House representative Mike Rogers (R-MI) introduced a bill back in November called the Cyber Intelligence Sharing and Protection Act (H.R. 3523) or CISPA. It has since been referred to and reported by the appropriate committees. Since then, according to Representative Rogers’ own web site, over 100 members of congress have already announced their support for the bill:
The 105 co-sponsors of the bill include 10 committee chairmen. Additionally, a wide range of major industry and cyber associations, such as Facebook, Microsoft, the US Chamber Commerce, the Business Roundtable, the Internet Security Alliance, TechAmerica, and many others have sent letters of support for the bill. A list of major industry and association supporters can be found at http://intelligence.house.gov/bill/cyber-intelligence-sharing-and-protection-act-2011
Unlike SOPA and PIPA, CISPA is all about collecting and sharing “cyber threat intelligence” and has less to do with copyright infringement concerns. This bill does not directly threaten the business interests of web companies, which means we should not expect their help in fighting the bill. In fact Facebook, IBM, Intel, Oracle, and Microsoft (among others) have already sent letters in support.
There is a “TL;DR” on the politics subreddit that I have fact checked and am comfortable with reproducing here:
[CISPA] Gives ISPs power to collect information about you and share it with companies. Does not explicitly allow censorship.
- ISPs have the power to collect information about your Internet use.

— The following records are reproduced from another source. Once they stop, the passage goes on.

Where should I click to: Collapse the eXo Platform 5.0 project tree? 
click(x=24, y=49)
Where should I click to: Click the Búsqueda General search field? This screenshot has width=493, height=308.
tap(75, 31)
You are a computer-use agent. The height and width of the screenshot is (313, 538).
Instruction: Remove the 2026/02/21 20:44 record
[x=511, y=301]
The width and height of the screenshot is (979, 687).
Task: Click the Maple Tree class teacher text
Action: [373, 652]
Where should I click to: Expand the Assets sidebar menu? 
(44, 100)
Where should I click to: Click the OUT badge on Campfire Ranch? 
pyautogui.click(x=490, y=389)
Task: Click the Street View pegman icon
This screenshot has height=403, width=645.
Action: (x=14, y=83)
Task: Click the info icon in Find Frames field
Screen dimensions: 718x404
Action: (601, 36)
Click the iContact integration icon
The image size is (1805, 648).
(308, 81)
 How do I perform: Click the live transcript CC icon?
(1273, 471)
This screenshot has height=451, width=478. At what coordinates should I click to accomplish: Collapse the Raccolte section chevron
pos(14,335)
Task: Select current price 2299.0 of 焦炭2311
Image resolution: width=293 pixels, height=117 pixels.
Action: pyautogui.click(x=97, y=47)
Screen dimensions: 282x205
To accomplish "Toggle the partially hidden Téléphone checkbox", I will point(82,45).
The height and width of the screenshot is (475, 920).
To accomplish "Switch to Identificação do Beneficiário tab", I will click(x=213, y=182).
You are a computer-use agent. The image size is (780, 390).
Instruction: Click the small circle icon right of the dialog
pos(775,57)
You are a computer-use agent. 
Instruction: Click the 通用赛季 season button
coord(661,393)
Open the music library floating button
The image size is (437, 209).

- The RIAA/MPAA/etc con [sic] contract with your ISP to obtain this information.
- This information is “proprietary” — you don’t have the right to know what info they’re collecting on you.
- The ISP is exempt from all legal and criminal action for surveillance under this bill.
One large part of the bill that the author of the TL;DR (user bo1024) does not mention is the role of CISPA in the War on Terror. Under CISPA, the Director of National Intelligence would decide who in the private sector should be given high level security clearance and the ability to work closely with federal intelligence services to monitor, collect, and share online activity that is deemed to be a “cyber threat”. The Privacy and Civil Liberties Oversight Board, according to the official summary, must share with Congress a summary of all the information given to the federal government, and will provide “recommendations for improvements and modifications to address privacy and civil liberties concerns.” Such oversight might provide a modicum of reassurance to some, but –and this is me editorializing– the bill itself runs counter to the most liberal definition of civil liberties or privacy.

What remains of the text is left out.